(Collected data)
········

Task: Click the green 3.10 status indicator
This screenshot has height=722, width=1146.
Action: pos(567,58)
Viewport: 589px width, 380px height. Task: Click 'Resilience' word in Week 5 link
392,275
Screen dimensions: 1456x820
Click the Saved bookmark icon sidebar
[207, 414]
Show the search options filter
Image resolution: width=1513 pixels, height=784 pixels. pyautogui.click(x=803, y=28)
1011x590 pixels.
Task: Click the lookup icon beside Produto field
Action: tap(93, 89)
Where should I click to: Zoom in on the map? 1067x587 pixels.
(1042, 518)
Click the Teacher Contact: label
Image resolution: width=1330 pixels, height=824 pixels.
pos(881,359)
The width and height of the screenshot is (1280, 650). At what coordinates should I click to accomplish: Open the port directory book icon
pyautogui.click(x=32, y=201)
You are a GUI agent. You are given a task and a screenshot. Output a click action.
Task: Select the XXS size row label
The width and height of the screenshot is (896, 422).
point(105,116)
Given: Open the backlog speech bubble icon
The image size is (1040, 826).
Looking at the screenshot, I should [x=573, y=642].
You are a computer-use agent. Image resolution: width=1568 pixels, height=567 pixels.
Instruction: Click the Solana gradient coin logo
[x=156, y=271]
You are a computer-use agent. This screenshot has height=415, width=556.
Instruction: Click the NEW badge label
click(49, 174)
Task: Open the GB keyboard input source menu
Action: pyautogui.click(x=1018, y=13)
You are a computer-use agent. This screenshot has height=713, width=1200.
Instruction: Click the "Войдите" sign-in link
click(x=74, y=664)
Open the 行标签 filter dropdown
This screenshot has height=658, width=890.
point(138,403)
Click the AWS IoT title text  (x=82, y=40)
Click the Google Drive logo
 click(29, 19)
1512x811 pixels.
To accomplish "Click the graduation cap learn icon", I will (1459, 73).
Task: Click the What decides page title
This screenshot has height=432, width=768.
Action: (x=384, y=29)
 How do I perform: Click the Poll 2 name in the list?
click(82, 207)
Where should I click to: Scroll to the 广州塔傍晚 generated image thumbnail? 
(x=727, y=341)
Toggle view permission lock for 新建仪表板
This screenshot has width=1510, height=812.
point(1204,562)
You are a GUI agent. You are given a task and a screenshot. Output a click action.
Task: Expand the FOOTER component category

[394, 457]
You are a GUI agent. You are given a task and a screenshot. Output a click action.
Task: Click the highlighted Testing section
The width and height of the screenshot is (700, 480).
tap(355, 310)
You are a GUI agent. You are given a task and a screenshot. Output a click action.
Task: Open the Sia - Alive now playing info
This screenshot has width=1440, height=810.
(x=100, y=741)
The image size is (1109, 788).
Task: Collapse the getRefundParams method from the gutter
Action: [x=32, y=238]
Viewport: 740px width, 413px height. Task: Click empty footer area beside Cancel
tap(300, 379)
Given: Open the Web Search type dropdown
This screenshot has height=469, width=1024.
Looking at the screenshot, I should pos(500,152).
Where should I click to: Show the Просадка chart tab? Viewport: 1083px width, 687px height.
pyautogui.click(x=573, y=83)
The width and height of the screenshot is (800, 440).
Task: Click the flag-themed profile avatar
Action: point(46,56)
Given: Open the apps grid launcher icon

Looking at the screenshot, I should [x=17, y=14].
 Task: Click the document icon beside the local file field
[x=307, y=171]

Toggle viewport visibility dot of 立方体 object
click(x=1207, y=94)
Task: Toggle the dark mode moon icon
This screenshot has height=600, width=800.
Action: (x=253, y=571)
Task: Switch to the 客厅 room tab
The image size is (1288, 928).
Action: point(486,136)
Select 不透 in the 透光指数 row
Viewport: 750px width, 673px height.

········

**TASK DESCRIPTION:** Rewrite the lines above, replacing "computer-use agent" with "screen-navigation agent" and keeping everything else the same.

**TASK RESULT:**
Task: Click the green 3.10 status indicator
This screenshot has height=722, width=1146.
Action: pos(567,58)
Viewport: 589px width, 380px height. Task: Click 'Resilience' word in Week 5 link
392,275
Screen dimensions: 1456x820
Click the Saved bookmark icon sidebar
[207, 414]
Show the search options filter
Image resolution: width=1513 pixels, height=784 pixels. pyautogui.click(x=803, y=28)
1011x590 pixels.
Task: Click the lookup icon beside Produto field
Action: tap(93, 89)
Where should I click to: Zoom in on the map? 1067x587 pixels.
(1042, 518)
Click the Teacher Contact: label
Image resolution: width=1330 pixels, height=824 pixels.
pos(881,359)
The width and height of the screenshot is (1280, 650). At what coordinates should I click to accomplish: Open the port directory book icon
pyautogui.click(x=32, y=201)
You are a GUI agent. You are given a task and a screenshot. Output a click action.
Task: Select the XXS size row label
The width and height of the screenshot is (896, 422).
point(105,116)
Given: Open the backlog speech bubble icon
The image size is (1040, 826).
Looking at the screenshot, I should [x=573, y=642].
You are a screen-navigation agent. Image resolution: width=1568 pixels, height=567 pixels.
Instruction: Click the Solana gradient coin logo
[x=156, y=271]
You are a screen-navigation agent. This screenshot has height=415, width=556.
Instruction: Click the NEW badge label
click(49, 174)
Task: Open the GB keyboard input source menu
Action: pyautogui.click(x=1018, y=13)
You are a screen-navigation agent. This screenshot has height=713, width=1200.
Instruction: Click the "Войдите" sign-in link
click(x=74, y=664)
Open the 行标签 filter dropdown
This screenshot has height=658, width=890.
point(138,403)
Click the AWS IoT title text  (x=82, y=40)
Click the Google Drive logo
 click(29, 19)
1512x811 pixels.
To accomplish "Click the graduation cap learn icon", I will (1459, 73).
Task: Click the What decides page title
This screenshot has height=432, width=768.
Action: (x=384, y=29)
 How do I perform: Click the Poll 2 name in the list?
click(82, 207)
Where should I click to: Scroll to the 广州塔傍晚 generated image thumbnail? 
(x=727, y=341)
Toggle view permission lock for 新建仪表板
This screenshot has width=1510, height=812.
point(1204,562)
You are a GUI agent. You are given a task and a screenshot. Output a click action.
Task: Expand the FOOTER component category

[394, 457]
You are a GUI agent. You are given a task and a screenshot. Output a click action.
Task: Click the highlighted Testing section
The width and height of the screenshot is (700, 480).
tap(355, 310)
You are a GUI agent. You are given a task and a screenshot. Output a click action.
Task: Open the Sia - Alive now playing info
This screenshot has width=1440, height=810.
(x=100, y=741)
The image size is (1109, 788).
Task: Collapse the getRefundParams method from the gutter
Action: [x=32, y=238]
Viewport: 740px width, 413px height. Task: Click empty footer area beside Cancel
tap(300, 379)
Given: Open the Web Search type dropdown
This screenshot has height=469, width=1024.
Looking at the screenshot, I should pos(500,152).
Where should I click to: Show the Просадка chart tab? Viewport: 1083px width, 687px height.
pyautogui.click(x=573, y=83)
The width and height of the screenshot is (800, 440).
Task: Click the flag-themed profile avatar
Action: point(46,56)
Given: Open the apps grid launcher icon

Looking at the screenshot, I should [x=17, y=14].
 Task: Click the document icon beside the local file field
[x=307, y=171]

Toggle viewport visibility dot of 立方体 object
click(x=1207, y=94)
Task: Toggle the dark mode moon icon
This screenshot has height=600, width=800.
Action: (x=253, y=571)
Task: Switch to the 客厅 room tab
The image size is (1288, 928).
Action: point(486,136)
Select 不透 in the 透光指数 row
Viewport: 750px width, 673px height.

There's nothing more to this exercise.